Congrats!! That little girls head looks tooooo big for her! She is so A-DOE-ABLE!!


----------



## maple hill farm tina (Mar 14, 2010)

*Re: Announcing Delta's twins!*

Thanks, Brenda, Kristenkay, and GotmygoatMTJ!
Yep, she does look a little "head-heavy" at the moment, but I'm sure she'll balance out as she grows. :wink:


----------



## Randi (Apr 22, 2011)

*Re: Announcing Delta's twins!*


----------



## liz (Oct 5, 2007)

*Re: Announcing Delta's twins!*

Congratulations!!! They are adorable babies


----------



## Calico Patch Farm (Mar 8, 2011)

*Re: Announcing Delta's twins!*

Congrats!!! They are very pretty!!!


----------



## maple hill farm tina (Mar 14, 2010)

*Re: Announcing Delta's twins!*

Thanks, Randi, Liz, and Tori!


----------



## maple hill farm tina (Mar 14, 2010)

Here are some new photographs from today (6/22/11).
If the doeling doesn't have the black socks and black belly, but does have the black stripe on the topline and the facial shading, is she still chamoisee?


----------



## toth boer goats (Jul 20, 2008)

Aww...how adorable.... :thumb: :hi5:


----------



## maple hill farm tina (Mar 14, 2010)

Thanks, Pam!


----------



## freedomstarfarm (Mar 25, 2011)

So cute all dried off! 
I am not sure about her color I would call her brown with black toppling and facial markings. :shrug:


----------



## mommaB (Oct 1, 2009)

Haha!
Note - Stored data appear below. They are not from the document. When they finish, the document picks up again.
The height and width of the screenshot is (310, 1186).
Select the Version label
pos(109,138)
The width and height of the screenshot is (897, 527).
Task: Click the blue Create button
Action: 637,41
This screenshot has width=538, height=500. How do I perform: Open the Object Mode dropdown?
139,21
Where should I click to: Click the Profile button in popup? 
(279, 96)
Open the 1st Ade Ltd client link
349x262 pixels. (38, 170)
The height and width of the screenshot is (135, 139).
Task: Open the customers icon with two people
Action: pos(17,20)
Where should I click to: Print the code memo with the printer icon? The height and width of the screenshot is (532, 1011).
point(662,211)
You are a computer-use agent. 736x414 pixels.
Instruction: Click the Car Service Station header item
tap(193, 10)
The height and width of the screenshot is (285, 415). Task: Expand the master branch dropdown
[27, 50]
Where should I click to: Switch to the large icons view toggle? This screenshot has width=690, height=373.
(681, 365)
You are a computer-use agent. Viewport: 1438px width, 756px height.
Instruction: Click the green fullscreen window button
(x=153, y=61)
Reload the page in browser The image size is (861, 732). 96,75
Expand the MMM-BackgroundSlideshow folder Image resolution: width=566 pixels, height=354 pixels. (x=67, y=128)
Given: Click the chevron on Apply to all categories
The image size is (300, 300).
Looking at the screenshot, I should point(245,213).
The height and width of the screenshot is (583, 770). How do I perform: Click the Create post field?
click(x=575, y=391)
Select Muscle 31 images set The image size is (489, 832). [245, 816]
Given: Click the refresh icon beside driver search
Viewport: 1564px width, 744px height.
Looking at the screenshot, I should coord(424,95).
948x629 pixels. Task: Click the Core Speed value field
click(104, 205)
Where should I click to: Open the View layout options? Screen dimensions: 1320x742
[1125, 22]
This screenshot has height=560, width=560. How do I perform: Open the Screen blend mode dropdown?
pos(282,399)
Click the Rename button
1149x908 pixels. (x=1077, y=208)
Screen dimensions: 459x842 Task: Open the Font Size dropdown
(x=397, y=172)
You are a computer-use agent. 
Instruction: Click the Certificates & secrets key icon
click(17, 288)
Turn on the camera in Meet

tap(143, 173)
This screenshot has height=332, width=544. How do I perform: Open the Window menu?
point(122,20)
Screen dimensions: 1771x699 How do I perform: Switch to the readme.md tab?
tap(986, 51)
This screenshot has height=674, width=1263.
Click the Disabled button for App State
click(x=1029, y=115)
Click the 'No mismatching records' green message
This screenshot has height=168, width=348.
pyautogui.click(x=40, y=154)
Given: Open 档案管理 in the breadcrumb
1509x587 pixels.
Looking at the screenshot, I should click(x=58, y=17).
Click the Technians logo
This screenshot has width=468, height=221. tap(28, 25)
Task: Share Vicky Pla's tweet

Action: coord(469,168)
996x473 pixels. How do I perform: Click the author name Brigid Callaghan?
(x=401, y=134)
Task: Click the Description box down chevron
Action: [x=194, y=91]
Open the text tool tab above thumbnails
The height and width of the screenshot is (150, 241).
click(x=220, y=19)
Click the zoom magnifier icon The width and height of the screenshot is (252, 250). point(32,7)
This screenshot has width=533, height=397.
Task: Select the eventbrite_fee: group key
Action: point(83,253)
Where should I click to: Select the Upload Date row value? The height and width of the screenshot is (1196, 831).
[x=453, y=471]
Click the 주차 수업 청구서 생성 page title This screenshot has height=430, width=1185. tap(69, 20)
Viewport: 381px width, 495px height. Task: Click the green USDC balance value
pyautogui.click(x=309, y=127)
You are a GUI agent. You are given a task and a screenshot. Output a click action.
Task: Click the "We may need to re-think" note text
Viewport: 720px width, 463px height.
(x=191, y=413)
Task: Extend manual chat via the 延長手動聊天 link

Too cute!!! I love the babies!!!


----------



## maple hill farm tina (Mar 14, 2010)

Thanks, Logan and Tisie! I actually ended up emailing Ed Kinser about the doeling's color because I wanted to make sure I got it right on her paperwork. Here's what he said, "They look great and both are chamoisee (or chamoise for the buckling). Sometimes the black trim will develop as the kid ages and I’m guessing that’s what will happen with the little doeling." It's what I thought because of the sire's coloring, but I wanted to make sure. So, that's what I'll put on her papers. I'll be looking forward to seeing how she develops - Delta's coloring changed a lot as she grew...


----------



## Goatmasta (Jun 22, 2011)




----------